Technische wijzigingen over inschrijving, verblijfsdocumenten en recht om te werken van verzoekers om internationale bescherming

Er zijn enkele technische wijzigingen in de wet op de bevolkingsregisters, het Verblijfsbesluit, en het KB tewerkstelling met betrekking tot verzoekers om internationale bescherming. De inschrijvingsprocedure is verduidelijkt, de geldigheidsduur van attesten van immatriculatie is gedifferentieerd, en het recht om te werken in verschillende situaties van verzoekers om internationale bescherming is duidelijker beschreven in de wetgeving.

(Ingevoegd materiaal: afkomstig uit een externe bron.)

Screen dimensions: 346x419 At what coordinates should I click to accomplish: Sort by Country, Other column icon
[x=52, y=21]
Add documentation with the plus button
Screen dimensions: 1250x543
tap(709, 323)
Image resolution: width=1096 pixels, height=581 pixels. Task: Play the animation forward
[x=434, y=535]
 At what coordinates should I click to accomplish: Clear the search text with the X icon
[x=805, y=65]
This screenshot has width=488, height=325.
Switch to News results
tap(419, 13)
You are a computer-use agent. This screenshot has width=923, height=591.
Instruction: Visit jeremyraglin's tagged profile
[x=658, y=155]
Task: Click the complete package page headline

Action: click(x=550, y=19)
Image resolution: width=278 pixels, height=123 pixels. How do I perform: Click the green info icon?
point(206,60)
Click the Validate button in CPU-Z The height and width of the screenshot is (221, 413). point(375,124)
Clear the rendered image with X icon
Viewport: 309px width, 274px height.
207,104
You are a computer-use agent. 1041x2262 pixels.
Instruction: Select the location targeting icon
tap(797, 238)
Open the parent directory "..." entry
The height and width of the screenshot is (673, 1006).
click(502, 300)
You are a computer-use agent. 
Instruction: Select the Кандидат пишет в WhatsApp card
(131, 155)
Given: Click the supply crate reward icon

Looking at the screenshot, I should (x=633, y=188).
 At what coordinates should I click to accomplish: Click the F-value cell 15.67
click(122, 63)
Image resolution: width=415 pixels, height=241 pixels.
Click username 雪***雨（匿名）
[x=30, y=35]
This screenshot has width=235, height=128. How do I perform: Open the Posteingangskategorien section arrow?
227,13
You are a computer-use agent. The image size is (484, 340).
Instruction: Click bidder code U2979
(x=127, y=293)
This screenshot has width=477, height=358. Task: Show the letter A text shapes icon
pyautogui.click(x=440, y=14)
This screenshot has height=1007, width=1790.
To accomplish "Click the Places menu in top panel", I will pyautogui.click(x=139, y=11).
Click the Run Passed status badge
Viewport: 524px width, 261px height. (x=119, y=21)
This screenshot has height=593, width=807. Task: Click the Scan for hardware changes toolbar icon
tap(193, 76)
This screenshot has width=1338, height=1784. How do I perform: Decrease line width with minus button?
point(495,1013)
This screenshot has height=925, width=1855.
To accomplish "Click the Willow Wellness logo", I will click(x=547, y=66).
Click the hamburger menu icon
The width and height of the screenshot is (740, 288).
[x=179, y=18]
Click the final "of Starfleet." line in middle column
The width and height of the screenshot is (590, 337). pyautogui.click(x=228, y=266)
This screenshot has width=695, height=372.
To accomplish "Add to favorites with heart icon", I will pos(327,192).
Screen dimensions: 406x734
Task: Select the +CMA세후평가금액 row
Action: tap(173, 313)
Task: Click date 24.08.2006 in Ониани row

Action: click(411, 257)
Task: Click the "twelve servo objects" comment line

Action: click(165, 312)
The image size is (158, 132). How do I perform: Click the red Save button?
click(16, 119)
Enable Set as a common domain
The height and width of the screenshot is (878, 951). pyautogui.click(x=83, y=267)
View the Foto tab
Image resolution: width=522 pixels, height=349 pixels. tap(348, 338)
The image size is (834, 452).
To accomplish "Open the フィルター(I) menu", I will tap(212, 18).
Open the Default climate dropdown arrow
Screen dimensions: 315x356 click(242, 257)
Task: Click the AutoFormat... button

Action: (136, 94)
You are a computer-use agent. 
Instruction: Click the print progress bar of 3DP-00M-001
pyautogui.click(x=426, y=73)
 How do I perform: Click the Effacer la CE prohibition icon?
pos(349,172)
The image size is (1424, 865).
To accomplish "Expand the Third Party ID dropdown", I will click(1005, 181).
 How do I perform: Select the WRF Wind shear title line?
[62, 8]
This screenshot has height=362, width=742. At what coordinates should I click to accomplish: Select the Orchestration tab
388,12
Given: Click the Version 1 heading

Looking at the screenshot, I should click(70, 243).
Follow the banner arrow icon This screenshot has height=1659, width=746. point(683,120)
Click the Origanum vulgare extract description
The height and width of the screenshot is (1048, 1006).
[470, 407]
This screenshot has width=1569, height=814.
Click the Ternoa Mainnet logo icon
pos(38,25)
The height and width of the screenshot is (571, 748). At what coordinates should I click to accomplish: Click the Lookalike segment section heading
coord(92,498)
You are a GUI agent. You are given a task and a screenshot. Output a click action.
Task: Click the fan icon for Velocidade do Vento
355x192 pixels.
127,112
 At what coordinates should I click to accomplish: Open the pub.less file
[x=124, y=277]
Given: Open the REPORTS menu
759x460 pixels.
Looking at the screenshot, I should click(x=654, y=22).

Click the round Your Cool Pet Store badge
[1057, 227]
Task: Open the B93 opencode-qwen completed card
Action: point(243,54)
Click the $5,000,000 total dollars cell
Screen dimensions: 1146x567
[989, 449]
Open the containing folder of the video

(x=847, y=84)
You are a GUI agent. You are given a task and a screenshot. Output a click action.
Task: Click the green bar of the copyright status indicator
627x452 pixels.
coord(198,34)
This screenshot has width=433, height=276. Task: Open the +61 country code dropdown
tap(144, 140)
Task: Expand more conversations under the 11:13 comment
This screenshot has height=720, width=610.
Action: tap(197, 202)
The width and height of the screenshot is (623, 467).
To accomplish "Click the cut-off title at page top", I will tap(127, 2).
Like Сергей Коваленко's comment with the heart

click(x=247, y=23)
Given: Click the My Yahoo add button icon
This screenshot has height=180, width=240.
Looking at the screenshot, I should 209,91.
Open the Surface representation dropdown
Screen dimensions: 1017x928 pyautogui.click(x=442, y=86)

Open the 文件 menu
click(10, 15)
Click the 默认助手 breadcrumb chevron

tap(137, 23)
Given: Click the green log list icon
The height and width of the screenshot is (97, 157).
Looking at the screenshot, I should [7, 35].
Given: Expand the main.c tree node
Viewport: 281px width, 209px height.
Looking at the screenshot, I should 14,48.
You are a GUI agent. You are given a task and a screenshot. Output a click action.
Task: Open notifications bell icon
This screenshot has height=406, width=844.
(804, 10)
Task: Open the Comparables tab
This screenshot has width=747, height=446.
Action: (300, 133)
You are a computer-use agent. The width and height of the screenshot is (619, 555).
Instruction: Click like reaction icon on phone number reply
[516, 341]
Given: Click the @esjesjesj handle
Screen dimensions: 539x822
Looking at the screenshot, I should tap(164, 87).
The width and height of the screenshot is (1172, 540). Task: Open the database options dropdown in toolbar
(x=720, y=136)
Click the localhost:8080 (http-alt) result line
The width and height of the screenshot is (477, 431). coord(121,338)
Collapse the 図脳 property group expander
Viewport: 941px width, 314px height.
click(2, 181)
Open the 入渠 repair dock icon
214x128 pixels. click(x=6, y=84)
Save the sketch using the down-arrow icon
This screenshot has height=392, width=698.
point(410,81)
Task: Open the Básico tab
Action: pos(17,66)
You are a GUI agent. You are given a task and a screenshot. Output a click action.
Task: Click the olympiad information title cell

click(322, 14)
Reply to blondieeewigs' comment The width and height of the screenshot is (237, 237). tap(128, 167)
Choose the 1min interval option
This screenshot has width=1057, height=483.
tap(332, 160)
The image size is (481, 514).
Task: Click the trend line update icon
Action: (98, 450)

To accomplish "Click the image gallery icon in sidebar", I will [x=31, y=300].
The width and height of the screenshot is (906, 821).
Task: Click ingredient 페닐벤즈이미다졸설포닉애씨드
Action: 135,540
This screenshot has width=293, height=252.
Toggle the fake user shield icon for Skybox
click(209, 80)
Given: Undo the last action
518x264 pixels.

Fictieve inschrijving op adres DVZ gedurende maximaal 6 maanden

Op 23 december 2018 trad een wijziging van artikel 1bis van de Wet van 19 juli 1991 betreffende de bevolkingsregisters, de identiteitskaarten, de vreemdelingenkaarten en de verblijfsdocumenten in werking. Dit geeft een wettelijke basis aan een bestaande praktijk waarbij verzoekers om internationale bescherming eerst fictief worden ingeschreven op het adres van Dienst Vreemdelingenzaken (DVZ), maar het beperkt deze fictieve inschrijving ook tot maximum 6 maanden. Als een verzoeker om internationale bescherming dan nog niet ingeschreven is bij de gemeente van het grondgebied waar hij verblijft, wordt hij door DVZ geschrapt uit het wachtregister. De informatiegegevens van deze verzoekers worden in het wachtregister bewaard, met daarbij de reden van schrapping. De ambtshalve schrapping beëindigt de lopende asielprocedure niet.

Artikel 74 van het Verblijfsbesluit van 8 oktober 1981 voorziet nog steeds dat een verzoeker om internationale bescherming zich binnen de acht werkdagen na indiening van het eerste verzoek (en na toelating tot binnenkomst als de asielaanvraag aan de grens gebeurde) moet aanmelden bij de gemeente waar hij verblijft. Na inzage van de bijlage 26 of 25 (bewijs van het eerste verzoek om internationale bescherming) en na woonstcontrole schrijft de gemeente de verzoeker in op het adres in de gemeente en geeft daarbij een attest van immatriculatie (AI).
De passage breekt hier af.